Is it what I thought it was?

Yes, almost too much so. Meaning that the book reads to me almost like a conscious attempt to write against the didactic, written-for-the-West quality of older African literature (the author is now a professor at Cornell University), so it feels a bit like it is that interesting space that is not quite a genre work but wants to productively use genre conventions. Strong sense of indebtedness to Walter Mosley in that sense.

What continuing uses might I have for it?

Could use it in my Africa Travellers/Travellers to Africa course if I teach it again. Wish I had used it this last year, in fact.

If I ever teach a course in histories of crime, policing, smuggling, shadow economies, etc. in Africa/British Empire/comparative, it might be fun to use it.

Obviously belongs in any listing of recent thriller/detective work set in Africa and/or by Africans.
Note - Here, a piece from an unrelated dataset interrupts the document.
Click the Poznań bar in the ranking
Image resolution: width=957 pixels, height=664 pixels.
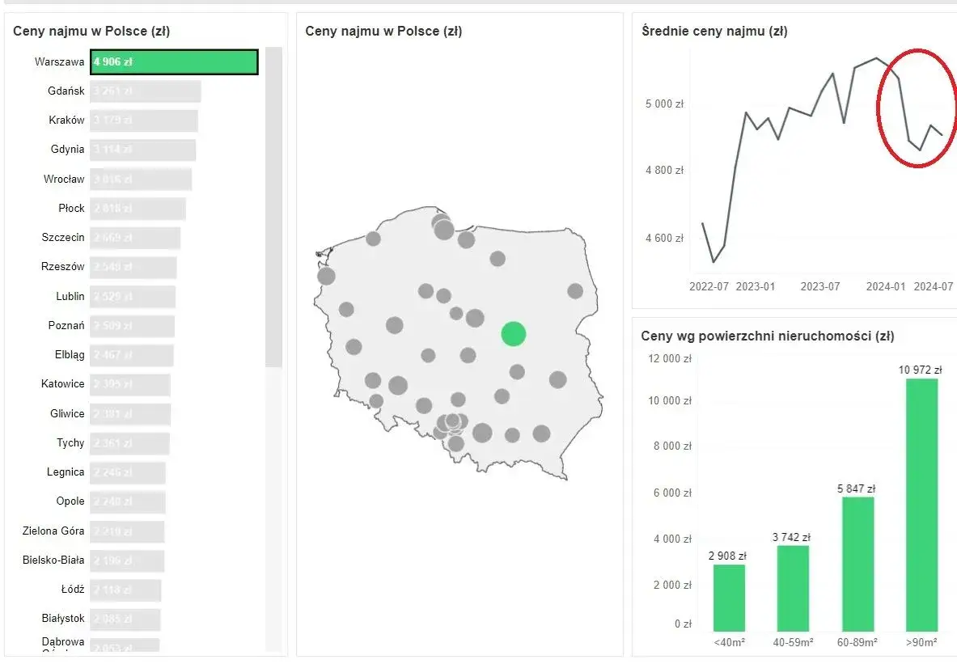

Might make a very interesting book to be read alongside something like Number 1 Ladies Detective Agency, etc: white authors trying to use Africa as a backdrop for thrillers/detective stories.

Quotes

“If I was to give advice to black criminals, I would tell them this: do not commit crimes against white people because the state will not rest until you are caught.”

Asides, loose thoughts, unfair complaints

There’s something about the voice of the main character that doesn’t quite ring right to me, maybe because there’s a kind of odd unsituatedness about his actual work as a cop, and also because there is still the odd hint of the didactic in the way that characters announce and reflect on their sociologies and cultural locations in a way that’s too diagrammatic. But also just it’s really too on the nose or generic at points–the character thinks stuff like “This tea is amazing!” in a way that feels lacking in craft or sharply observed. I wonder if the second book is better in this sense?

Gyan Prakash, Another Reason: Science and the Imagination of Modern India

Gyan Prakash, Another Reason: Science and the Imagination of Modern India

I remember hearing an early presentation version of this at some point, and then reading it somewhat distractedly the year it came out. At least at that time, it struck me as taking the sort of futilitarian position on knowledge that I saw in Timothy Mitchell’s Egypt book and going one step further–that the West and colonialism were so fundamentally impossible to unknow that the best we could do was to know about the violence of their imposition of systems of knowing. I will be curious on this reading to see if my memory is wrong.

On an initial reading, I do find that my memory is wrong–I think this must have been what Prakash himself said about the argument in the book when I heard him give a talk about it. It’s certainly an interpretation you could offer–ultimately he’s using his historical argument to say that you can’t call “Hindu science” a science, and that in some ways you can’t really understand precolonial systems of Hindu knowledge production for what they were in and of themselves because even an interest in that is inflected through colonialism. But the book is a quite careful intellectual and social history first, an epistemological meditation second.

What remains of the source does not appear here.